George Allen (VA) - 80 to 1 (300 to 1)
John Sununu (sen-NH), Chuck Hagel (sen-NB) (90 to 1), Mike Huckabee (gov-AR) (10 to 1), George Pataki (gov-NY) (200 to 1) - all 99 to 1

Bet on Allen running to try to redeem his reputation. Bet on him losing. Hagel and Pataki (1%) are considered RINOs by Republican activists; no chance. Sununu and Huckabee will only run as a gift to comics.

Duncan Hunter (rep-CA) - 998 to 1 (1000 to 1)
Duncan (2%) is my representative to Congress. I know the guy. He is the epitome of the "hail fellow, well met" glad-handing politician. As corrupt as his best friend, Duke Cunningham, but smarter. Losing the chair of the House Armed Services Committee is a major hit to Duncan’s finances. He is running for president to have a second campaign committee to collect and filter money to his family and their retainers.

Michael Smith (OR), John Cox (IL) - 999 to 1
Smith and Cox are just trying to meet women.

Sources: CNN polling data, wikipedia


Anonymous said...


Come on. Many Republicans recognize that the WoT is a much bigger issue than their social agenda, and are willing to put that aside. That is why he is polling well. Republicans are, after all, grown-ups (unlike leftists).

As far as 'understanding Republicans', note that the GOP only has to put forth candidates better than the Democrat candidate. GWB won in 2004 simply because he was better than John Kerry. As bad as he was, his opponent was even worse.

Even Dole might have won if not for the Perot effect. That is not outside the realm of possibility.

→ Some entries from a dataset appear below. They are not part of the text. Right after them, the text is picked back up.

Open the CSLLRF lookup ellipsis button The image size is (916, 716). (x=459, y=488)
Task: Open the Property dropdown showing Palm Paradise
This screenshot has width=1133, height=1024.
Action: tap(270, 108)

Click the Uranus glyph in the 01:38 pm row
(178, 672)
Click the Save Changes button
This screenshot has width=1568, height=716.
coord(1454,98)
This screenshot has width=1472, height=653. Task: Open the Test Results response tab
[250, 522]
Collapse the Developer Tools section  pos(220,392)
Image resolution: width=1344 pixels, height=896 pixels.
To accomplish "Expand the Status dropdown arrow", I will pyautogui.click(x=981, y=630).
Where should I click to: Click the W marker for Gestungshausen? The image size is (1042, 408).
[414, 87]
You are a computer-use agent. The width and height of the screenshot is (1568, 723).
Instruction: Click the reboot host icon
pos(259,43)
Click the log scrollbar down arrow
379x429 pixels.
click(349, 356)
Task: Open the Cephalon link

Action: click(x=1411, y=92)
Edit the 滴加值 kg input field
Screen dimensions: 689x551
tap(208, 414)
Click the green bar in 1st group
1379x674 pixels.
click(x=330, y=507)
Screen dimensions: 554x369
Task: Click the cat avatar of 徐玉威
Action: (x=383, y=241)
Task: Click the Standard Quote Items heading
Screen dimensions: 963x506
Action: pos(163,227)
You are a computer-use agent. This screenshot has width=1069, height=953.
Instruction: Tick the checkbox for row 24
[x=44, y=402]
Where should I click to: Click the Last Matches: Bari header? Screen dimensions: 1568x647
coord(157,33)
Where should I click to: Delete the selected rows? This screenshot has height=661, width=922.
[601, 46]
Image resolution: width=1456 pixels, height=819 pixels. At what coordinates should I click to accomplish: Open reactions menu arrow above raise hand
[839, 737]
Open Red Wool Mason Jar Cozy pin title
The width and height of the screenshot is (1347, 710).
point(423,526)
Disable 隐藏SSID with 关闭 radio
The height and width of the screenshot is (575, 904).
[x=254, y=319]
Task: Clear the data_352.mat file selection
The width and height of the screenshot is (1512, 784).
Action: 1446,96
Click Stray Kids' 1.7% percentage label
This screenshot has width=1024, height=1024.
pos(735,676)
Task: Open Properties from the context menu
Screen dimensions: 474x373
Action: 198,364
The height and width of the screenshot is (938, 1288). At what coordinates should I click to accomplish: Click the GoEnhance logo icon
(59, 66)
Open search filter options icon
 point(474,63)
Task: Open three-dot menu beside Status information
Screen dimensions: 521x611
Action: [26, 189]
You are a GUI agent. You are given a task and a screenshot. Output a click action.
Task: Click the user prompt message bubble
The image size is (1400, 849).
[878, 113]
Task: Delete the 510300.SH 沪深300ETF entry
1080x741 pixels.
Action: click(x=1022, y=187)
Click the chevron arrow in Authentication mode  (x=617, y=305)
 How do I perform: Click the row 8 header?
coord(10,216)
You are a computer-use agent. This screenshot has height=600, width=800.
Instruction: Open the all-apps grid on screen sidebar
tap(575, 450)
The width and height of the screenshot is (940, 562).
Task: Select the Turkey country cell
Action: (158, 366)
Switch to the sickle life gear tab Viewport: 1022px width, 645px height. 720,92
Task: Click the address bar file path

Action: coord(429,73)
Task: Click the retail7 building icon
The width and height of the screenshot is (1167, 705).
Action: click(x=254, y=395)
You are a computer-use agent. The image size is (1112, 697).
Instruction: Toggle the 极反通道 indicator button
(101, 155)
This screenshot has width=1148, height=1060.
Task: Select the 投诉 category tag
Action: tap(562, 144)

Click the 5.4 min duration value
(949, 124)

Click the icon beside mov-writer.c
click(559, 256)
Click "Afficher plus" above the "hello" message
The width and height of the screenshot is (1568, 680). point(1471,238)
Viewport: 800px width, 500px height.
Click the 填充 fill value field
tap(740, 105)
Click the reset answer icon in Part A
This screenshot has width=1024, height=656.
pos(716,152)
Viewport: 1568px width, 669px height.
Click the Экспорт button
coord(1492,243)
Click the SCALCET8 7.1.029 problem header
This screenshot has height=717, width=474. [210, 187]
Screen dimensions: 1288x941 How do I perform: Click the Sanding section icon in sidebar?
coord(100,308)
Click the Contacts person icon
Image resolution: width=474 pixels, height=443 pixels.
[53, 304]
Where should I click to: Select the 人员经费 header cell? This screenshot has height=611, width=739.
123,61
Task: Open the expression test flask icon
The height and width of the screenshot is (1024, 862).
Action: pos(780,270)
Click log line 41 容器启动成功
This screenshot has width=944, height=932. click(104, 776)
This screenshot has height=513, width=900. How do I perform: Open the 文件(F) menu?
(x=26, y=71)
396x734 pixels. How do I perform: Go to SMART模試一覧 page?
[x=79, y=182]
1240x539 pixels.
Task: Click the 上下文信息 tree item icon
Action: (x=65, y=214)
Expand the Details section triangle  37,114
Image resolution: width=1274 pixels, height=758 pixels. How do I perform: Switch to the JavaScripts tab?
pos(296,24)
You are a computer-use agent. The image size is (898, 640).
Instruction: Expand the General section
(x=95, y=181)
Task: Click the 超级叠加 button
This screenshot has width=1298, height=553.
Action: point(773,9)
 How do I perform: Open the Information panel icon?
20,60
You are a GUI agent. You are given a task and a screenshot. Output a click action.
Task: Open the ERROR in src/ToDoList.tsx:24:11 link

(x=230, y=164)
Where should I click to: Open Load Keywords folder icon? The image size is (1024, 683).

No Democrat has gotten 50% of the popular vote since 1964. The GOP has gotten it 5 times over the same period. ('72, '80, '84, '88, '04).

Michael Smith said...

Trying to meet women? That’s an optimistic silver lining. I’m just trying to demonstrate that not all Republicans buy into the anti-immigrant, anti-gay, anti-Islamic, curmudgeon school of governance. I consider myself a traditional conservative advocating for restraint in government, rather than a social/religious conservative eager to use government to impose my ideology.

I’m running a meager campaign that will be satisfied to get a delegate or two as a symbolic victory over the social-cons, neo-cons, and cultural warriors. Some have accused me of being a Libertarian, but I recognize the two-party system is where the game gets played.

Michael Smith, Republican Candidate for President

Anonymous said...

At least in Iowa, social conservatives vote in the caucus. Your typical, moderate Republican does not. Look for Brownback and Huckabee to fare much better than your handicap. Especially Huckabee. Americans elect Governors to the POTUS office, not members of Congress.